Die geistige Aufbruchstimmung, zieht sich wie ein roter Faden durch die gesamte Schaffenszeit Herbert Danlers und ist gekennzeichnet vom Bestreben, die in der Realität vorgefundenen Motive in jene nach seinen momentanen Empfinden gültigen Formenwerte zu zergliedern und mit diesen Bausteinen neue Raumordnungen im Bild zu schaffen. Dieser Zugang lässt es zu, wie kaum ein anderer Künstler ein „Inneres Bild“ zu zeichnen, ein Bild, das sich dem Charakter einer Vedute entzieht, übertriebene Modernismen meidet, dennoch zeitgemäß ist und auf dem Spiel von Form und Farbe seinen Ausgang findet.
Danlers Motivwahl – oft konzentriert er sich auf einen Landschaftsausschnitt, ist stets mit der Bekanntschaft des Bewohners oder der Bewohner der Umgebung der Behausung einhergegangen. Er scheute sich nie, mit den Menschen in Kontakt zu treten. Die Geschichte und das Schicksal der Bewohner seiner „porträtierten Motive“ hat ihn stets interessiert und inspiriert, doch keineswegs bewogen der menschlichen Figur im Bild Aufmerksamkeit zu schenken. Der Mensch als Landschaftsgestalter, als Hüter der Geheimnisse und Geschichten, die das alte Gemäuer verbirgt, bleibt vernachlässigt und dennoch gelingt es ihm, ihn im Kern der Aussage evident zu halten. Seinen oft archaisch wirkenden Architekturen lastet viel Geschichte an.

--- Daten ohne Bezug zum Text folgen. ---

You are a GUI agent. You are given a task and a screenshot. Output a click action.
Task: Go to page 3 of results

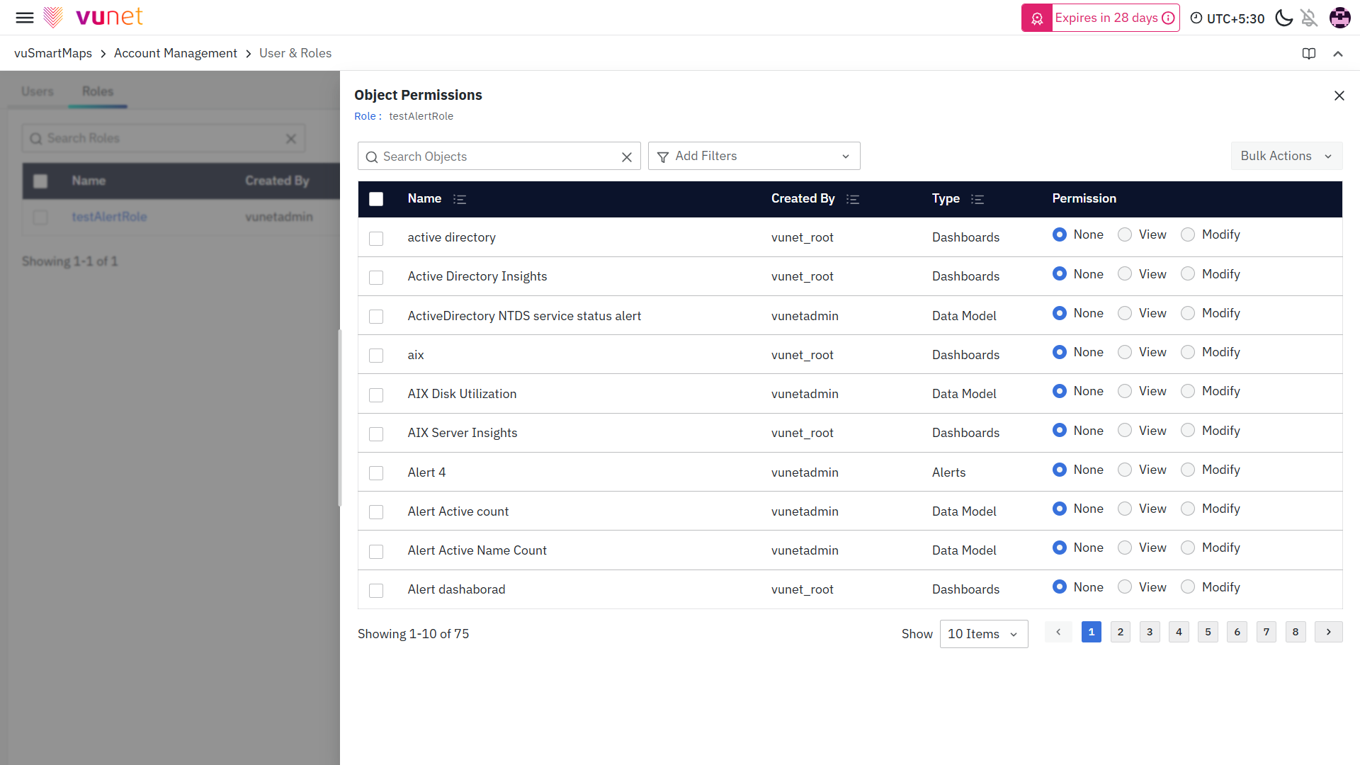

Der Interpretation und Fantasie ist mit seinen durch Fenster, Tore, Laubengänge, aufgebrochenen Mauerwerken viel Spielraum geboten, er vergleicht sie mit Augen, Ohren, Nasen und Mündern des Menschen und orientiert sich am Naturschauspiel, das Schluchten, Lawinen und Wasserfälle bieten. Herbert Danler vermittelt trotz Rückzug vom Naturvorbild, Dank kräftigem Duktus, Einsatz starker Farbigkeit, die oft vom Lokalkolorit abweicht und vor allem durch seinen mit viel Weiß gepaarten starken, pastosen Farbauftrag eine Illusion, die sich der dritten Dimension täuschend nähert. Seine künstlerischen Intentionen waren immer dahin gehend ausgerichtet, die erlebte Wirklichkeit mit der Spontanität des Augenblicks, der Emotion und der zum Zeitpunkt des Schaffens gültigen Idee wieder zu geben.
Der Landschaftsmaler Danler war auch als glänzender Porträtist zu erleben, was in den Augen vieler Kunstexperten nicht verwundert, da die Auffassung, Parallelen zwischen beiden Sujets zu finden, durchaus legitim ist. In der Auffassung mancher scheint der Kontakt beim Erfassen einer Landschaft ein ähnlicher zu sein, wie beim Erfassen einer Persönlichkeit. Selten praktizierte Exkurse in das Fach des Stilllebens runden neben Arbeiten im öffentlichen Raum die Palette der Sujet-Wahl ab. Der bemerkenswerte Auftritt Danlers als Lithograf und Radierer hängt mit dem Erfolg als Maler eng zusammen. Vermag er in den stark an die Fläche gebundenen Steindrucken – ähnlich der Malerei seiner Burgen, Berghöfe, Kirchen, Kapellen u. a. m. – Plastizität und Tiefe abzuringen, so begegnet uns in der Radierung, in der „Technik mit der Nadel“ – ähnlich dem Zeichenstift, eine Meisterschaft, die die archaischen Lebensumstände als tägliche, harte Wirklichkeit schonungslos vor Augen führt.